9. Proven Professional Oversight and Monitoring

Even with the previous eight layers of protection in place, attacks will slip through. Guaranteed. It’s simply not possible to detect and subdue every attack a business faces today.

However, if your network is monitored by IT security experts, either on-staff or through a vendor, you have a much better chance of catching anything unusual that manages to sidestep automated tools.

A dedicated security expert can also custom-design filters that, for example, identify specific language scammers may use to target your specific products, services, and employees.

For example, Dave has created an email filter for phrases that phishing scammers tend to use when targeting CPAs.
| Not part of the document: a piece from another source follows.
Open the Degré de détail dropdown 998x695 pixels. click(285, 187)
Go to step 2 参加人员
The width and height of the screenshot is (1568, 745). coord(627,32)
Assess Your Firm’s (or Your Outside Provider’s) Cybersecurity Knowledge

Not all IT services providers are financial services cybersecurity experts — some are more focused on basic monitoring, installations, and tech support. That’s why SMB owners who aren’t IT experts must ask potential cybersecurity providers questions to determine whether they:

  • Understand the current threat landscape
  • Are aware of seasonal threats and regulatory requirements that face your firm (e.g. tax-related deadlines, data retention rules)
  • Stay current with security news from inside and outside of the financial services industry
  • Take responsibility for ongoing security awareness training for your employees

One of the main barriers to small financial services businesses seeking the proper level of cybersecurity protection is that they haven’t experienced a cyber theft or breach (that they know of) yet. Don’t wait that long. Start implementing these nine layers of protection now.